BEGIN
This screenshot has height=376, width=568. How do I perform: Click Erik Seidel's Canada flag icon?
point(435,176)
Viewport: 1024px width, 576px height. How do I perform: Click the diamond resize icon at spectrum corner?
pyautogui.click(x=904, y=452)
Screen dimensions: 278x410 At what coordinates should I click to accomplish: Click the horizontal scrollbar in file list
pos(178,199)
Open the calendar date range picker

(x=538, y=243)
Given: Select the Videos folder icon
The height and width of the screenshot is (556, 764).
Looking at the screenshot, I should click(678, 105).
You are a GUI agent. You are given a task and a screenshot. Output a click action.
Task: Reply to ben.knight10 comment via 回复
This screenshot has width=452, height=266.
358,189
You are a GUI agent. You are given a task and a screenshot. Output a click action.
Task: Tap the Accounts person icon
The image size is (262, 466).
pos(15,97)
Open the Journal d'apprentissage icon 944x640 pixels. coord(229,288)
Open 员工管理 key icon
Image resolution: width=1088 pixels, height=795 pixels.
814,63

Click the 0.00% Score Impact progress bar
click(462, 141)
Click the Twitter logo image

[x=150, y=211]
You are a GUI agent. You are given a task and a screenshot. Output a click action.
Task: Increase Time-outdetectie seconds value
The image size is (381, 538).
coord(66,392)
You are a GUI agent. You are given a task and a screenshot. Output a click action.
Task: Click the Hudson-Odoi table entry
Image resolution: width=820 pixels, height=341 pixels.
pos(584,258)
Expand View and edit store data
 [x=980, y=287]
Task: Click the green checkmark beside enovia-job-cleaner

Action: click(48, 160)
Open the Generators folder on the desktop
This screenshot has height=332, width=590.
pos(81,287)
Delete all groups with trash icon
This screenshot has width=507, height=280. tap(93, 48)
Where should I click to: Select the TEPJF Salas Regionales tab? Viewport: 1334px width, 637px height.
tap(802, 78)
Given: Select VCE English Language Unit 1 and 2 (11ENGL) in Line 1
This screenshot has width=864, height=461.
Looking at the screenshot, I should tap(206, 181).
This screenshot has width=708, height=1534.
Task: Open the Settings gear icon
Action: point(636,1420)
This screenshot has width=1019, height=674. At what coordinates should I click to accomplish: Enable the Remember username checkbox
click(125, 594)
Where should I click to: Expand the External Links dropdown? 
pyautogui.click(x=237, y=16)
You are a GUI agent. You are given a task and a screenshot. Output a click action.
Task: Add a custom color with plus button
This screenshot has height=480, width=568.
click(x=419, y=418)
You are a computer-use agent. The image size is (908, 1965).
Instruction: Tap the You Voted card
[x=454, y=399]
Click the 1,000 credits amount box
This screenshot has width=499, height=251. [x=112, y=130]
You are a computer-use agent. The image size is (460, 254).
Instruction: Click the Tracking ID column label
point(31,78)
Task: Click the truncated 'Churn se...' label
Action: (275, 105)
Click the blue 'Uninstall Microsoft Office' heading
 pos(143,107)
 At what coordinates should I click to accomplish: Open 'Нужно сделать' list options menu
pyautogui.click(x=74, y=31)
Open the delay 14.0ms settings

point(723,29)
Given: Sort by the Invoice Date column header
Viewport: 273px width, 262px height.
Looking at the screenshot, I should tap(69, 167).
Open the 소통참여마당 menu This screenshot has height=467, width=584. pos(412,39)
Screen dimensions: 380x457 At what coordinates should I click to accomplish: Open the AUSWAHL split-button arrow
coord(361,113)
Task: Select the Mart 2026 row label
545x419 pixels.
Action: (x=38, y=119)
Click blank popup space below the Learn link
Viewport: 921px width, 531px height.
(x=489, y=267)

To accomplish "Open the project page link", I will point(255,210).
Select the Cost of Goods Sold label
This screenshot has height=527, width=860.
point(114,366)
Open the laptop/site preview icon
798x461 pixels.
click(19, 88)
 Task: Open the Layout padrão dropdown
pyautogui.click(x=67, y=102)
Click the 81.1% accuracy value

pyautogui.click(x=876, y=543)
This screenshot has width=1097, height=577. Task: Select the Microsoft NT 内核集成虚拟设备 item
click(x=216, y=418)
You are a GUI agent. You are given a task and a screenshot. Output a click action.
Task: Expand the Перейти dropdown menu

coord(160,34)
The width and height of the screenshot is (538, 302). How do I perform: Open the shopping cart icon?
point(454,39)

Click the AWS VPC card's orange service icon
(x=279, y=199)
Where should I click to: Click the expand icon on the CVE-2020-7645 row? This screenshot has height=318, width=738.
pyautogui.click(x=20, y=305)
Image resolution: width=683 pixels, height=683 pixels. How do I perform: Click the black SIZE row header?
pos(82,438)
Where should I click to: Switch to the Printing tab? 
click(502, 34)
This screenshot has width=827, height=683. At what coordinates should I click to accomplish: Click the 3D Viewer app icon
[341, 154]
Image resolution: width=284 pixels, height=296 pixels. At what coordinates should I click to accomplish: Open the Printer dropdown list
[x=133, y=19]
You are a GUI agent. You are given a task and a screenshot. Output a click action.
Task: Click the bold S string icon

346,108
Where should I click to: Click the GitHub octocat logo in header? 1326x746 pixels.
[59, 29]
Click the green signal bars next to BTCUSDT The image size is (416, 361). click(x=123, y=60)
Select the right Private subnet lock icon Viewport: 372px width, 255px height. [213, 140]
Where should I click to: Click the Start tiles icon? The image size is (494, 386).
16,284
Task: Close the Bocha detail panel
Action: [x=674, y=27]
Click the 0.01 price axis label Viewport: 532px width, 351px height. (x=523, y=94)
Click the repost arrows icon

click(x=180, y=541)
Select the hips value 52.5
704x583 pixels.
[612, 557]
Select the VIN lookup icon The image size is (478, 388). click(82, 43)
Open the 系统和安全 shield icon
END
= Problem to solve =
Return only the lines between the one holding "Select the right" and the one holding "Click the 0.01", inclusive, exactly as they appear above.

= Output =
Select the right Private subnet lock icon Viewport: 372px width, 255px height. [213, 140]
Where should I click to: Click the Start tiles icon? The image size is (494, 386).
16,284
Task: Close the Bocha detail panel
Action: [x=674, y=27]
Click the 0.01 price axis label Viewport: 532px width, 351px height. (x=523, y=94)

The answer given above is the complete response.